Farewell to Andreas Brehme, the great German ambidextrous | Soccer | Sports
This penalty in Rome defined Andreas Brehme and his duality, that of the world champion hero who, after having touched the glory of football, experienced the economic miseries of poor management of his financial resources. In recent years there have been reports of troubles with the blond man who played both on the wing and in midfield, hitting the ball with his right hand as well as his left foot. Brehme died in Munich during the night from Monday to Tuesday. He was 63 years old.
Author of the goal which allowed Germany to win the world title in 1990, his death comes a few weeks after that of the coach who led this team, Franz Beckenbauer. Brehme is the first player in this combo to say goodbye. “These are very sad days for German football and for this team,” says Pierre Littbarski, another glory of German football.
Littbarski, Völler, Hassler and Matthäus, winners of that year’s Ballon d’Or, were on the pitch at Rome’s Olympic Stadium when Uruguay’s Codesal awarded a dubious penalty five minutes from time. Matthäus had scored the one that took the team into the quarter-finals against Czechoslovakia and also made no mistake in the decisive penalty shoot-out in the semi-final against England. But he was cleared due to an alleged problem with his shoes and Beckenbauer singled out Brehme to challenge Argentine goalkeeper Goycoechea, the most credentialed penalty taker at the moment.
A few years ago, a German television channel contacted them to delve into the intra-story of this episode: “I knew you were going to throw it to my right,” the goalkeeper told him. What he didn’t know was that Brehme, who was ambidextrous although he was more comfortable with his left foot, who excelled in fouling, was going to take the maximum penalty with his right hand. “I had been hit in the left leg and I thought it was safer to use my right leg,” explained the German. In fact, from eleven meters away, he always felt safer with his right.
That year, he won the Bronze Ball, after Matthäus and Totó Schillaci and ahead of Paul Gascogne and Franco Baresi. He then played at Inter, where he arrived after a few seasons at Bayern and the start of his professional career at Kaiserslautern, which ended up becoming the club of his heart.

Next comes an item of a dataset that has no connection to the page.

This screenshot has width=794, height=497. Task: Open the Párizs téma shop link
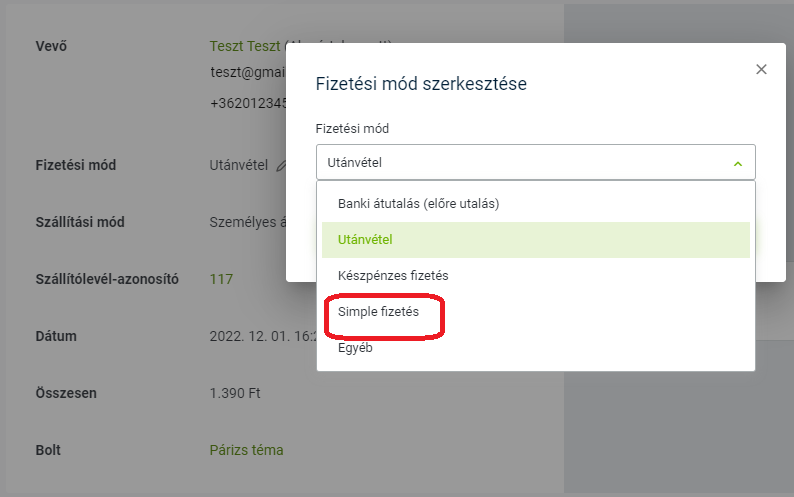246,450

He returned in 1993 after a campaign in Zaragoza marred by disagreements with coach Víctor Fernández, with whom, however, some time later he established good relations.

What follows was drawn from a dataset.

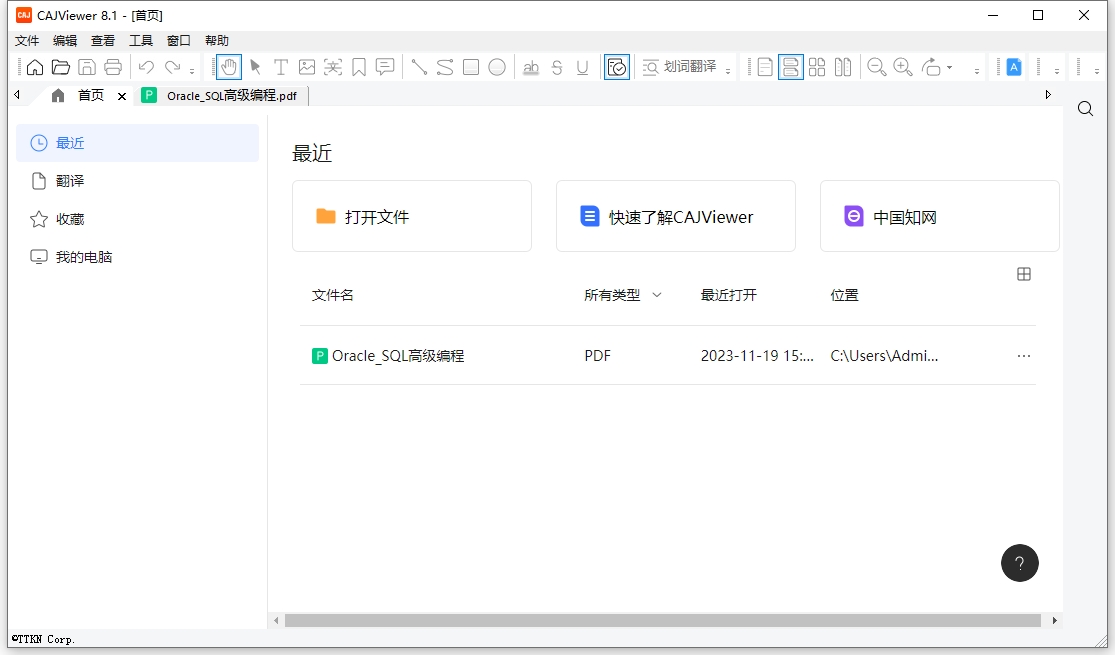Click the blue translate A icon
1115x655 pixels.
click(x=1014, y=67)
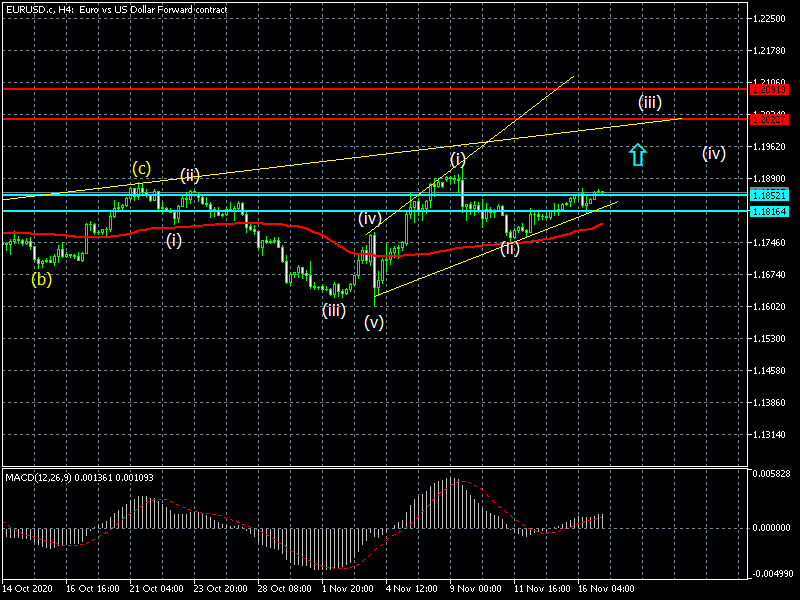
Task: Click the 1.22500 price scale value
Action: [x=770, y=19]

Brehme had married Pilar, a girl from Utebo, Germany, and had a certain friendship with president Arturo Beltrán, so it did not seem like a bad fate given that the conditions were not right to join Hamburg, the club of his city and the one in which I dreamed of playing when I was a child. When he arrived at Zaragoza he was already considered a winger, but in reality he had barely had any continuity in that position at Inter and now the national team. And the disagreements with the coach are due to his stubbornness in lining up in midfield. When ten days remaining, he refused to play as a full-back in a match against Tenerife, the club released him.

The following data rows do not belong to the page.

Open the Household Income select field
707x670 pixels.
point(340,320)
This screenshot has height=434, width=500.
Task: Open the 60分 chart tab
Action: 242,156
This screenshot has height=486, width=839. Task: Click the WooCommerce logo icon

He returned to Kaiserslautern, where he lived on a roller coaster: in 1996, when he was already thinking about retirement, he won the Cup and was relegated to the Second Division. “I fell into the mud and I will get out of it,” he assured. The team was promoted the following year and back among the bigs, they won the Bundesliga. At that moment, he hangs up his boots and begins a new life where new blows and an all too early death await him.